### WHAT YOU NEED TO DO
Drop every picture and copy exactly the lines from the one with "Given: Click the 保存 button to save the chart" through the last line of the listing below.

### INPUT DATA

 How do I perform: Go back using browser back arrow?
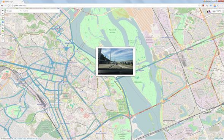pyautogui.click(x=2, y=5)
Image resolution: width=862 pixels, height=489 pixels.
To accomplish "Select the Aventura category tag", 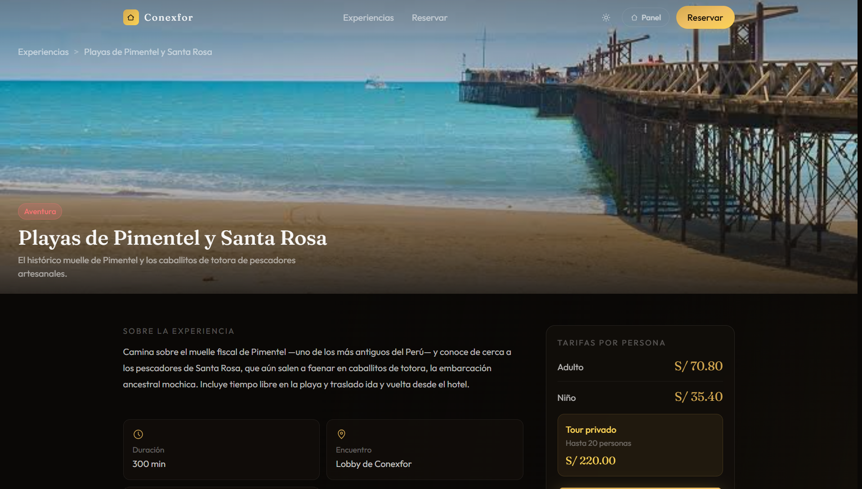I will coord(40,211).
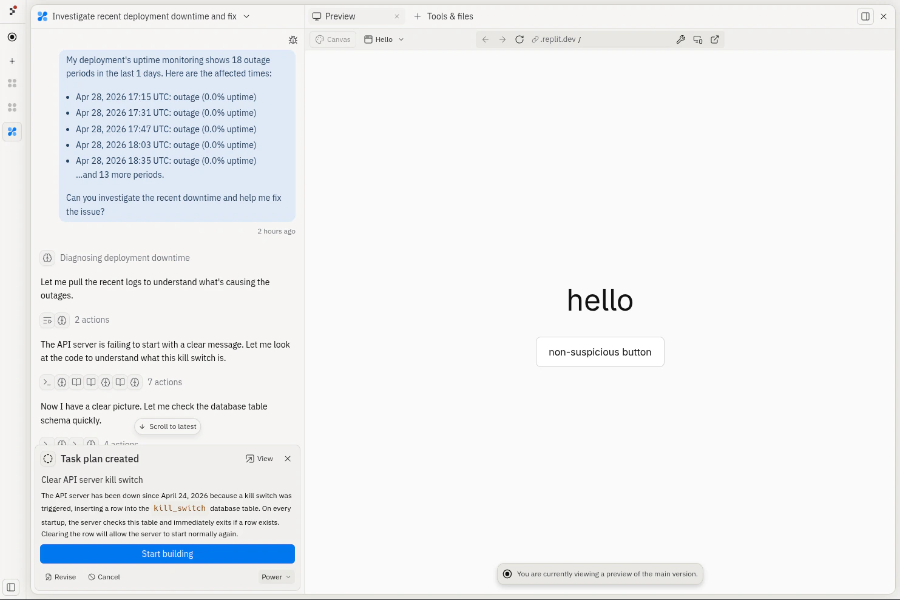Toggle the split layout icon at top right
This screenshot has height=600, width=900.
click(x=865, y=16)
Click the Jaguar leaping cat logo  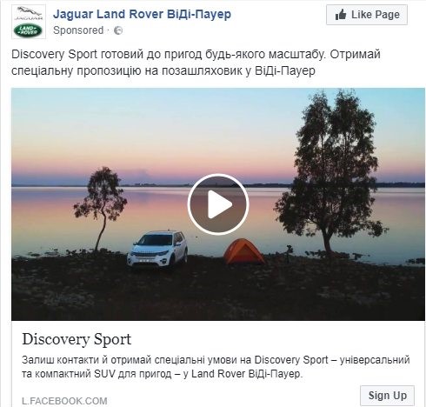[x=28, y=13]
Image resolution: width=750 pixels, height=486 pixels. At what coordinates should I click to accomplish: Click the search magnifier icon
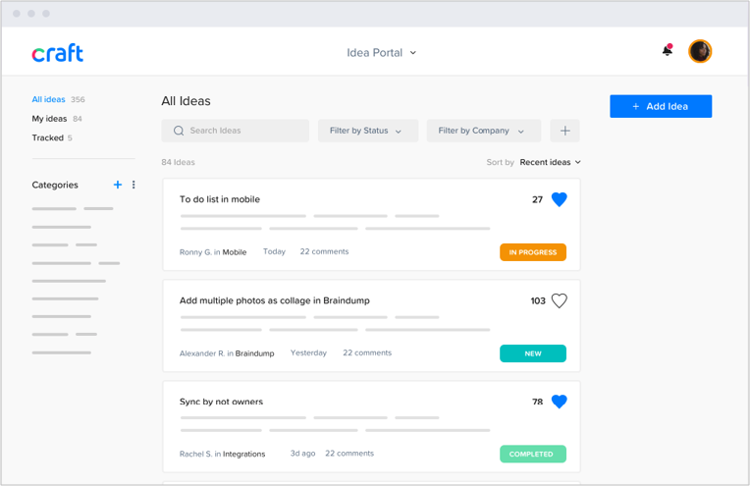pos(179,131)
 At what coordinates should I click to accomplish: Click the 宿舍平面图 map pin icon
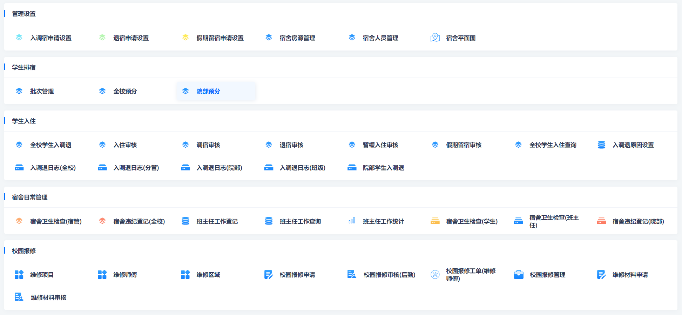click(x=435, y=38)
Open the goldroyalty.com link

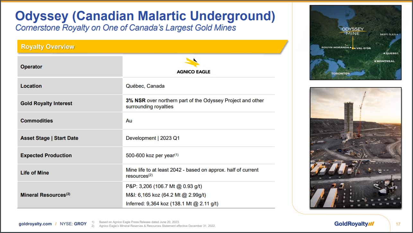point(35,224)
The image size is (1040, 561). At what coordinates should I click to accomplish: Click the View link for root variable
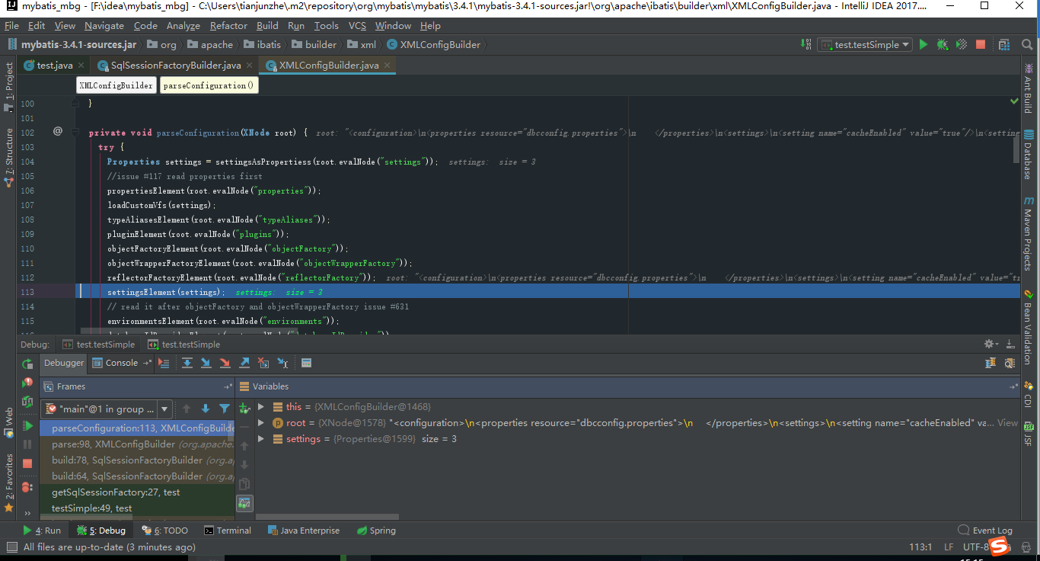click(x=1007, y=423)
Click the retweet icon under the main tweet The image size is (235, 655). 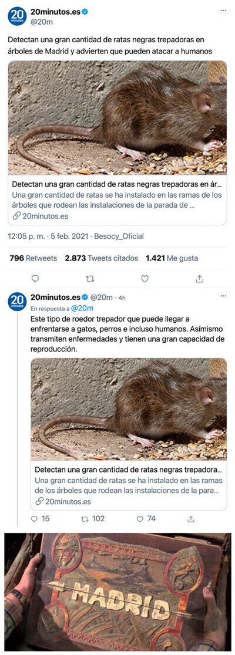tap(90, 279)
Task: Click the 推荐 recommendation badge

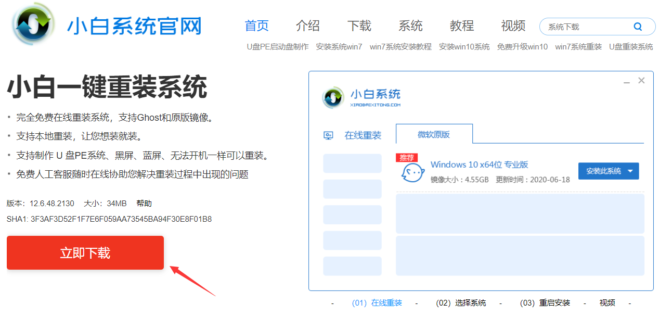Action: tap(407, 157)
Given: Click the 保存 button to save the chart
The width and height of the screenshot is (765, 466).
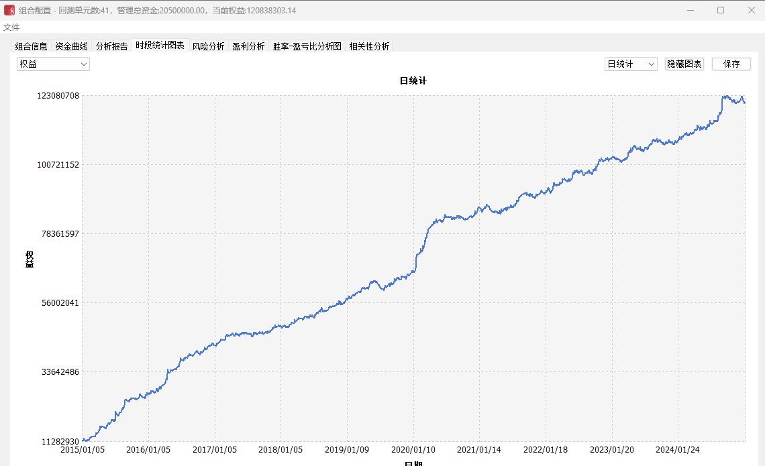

### TASK ANSWER
Given: Click the 保存 button to save the chart
The width and height of the screenshot is (765, 466).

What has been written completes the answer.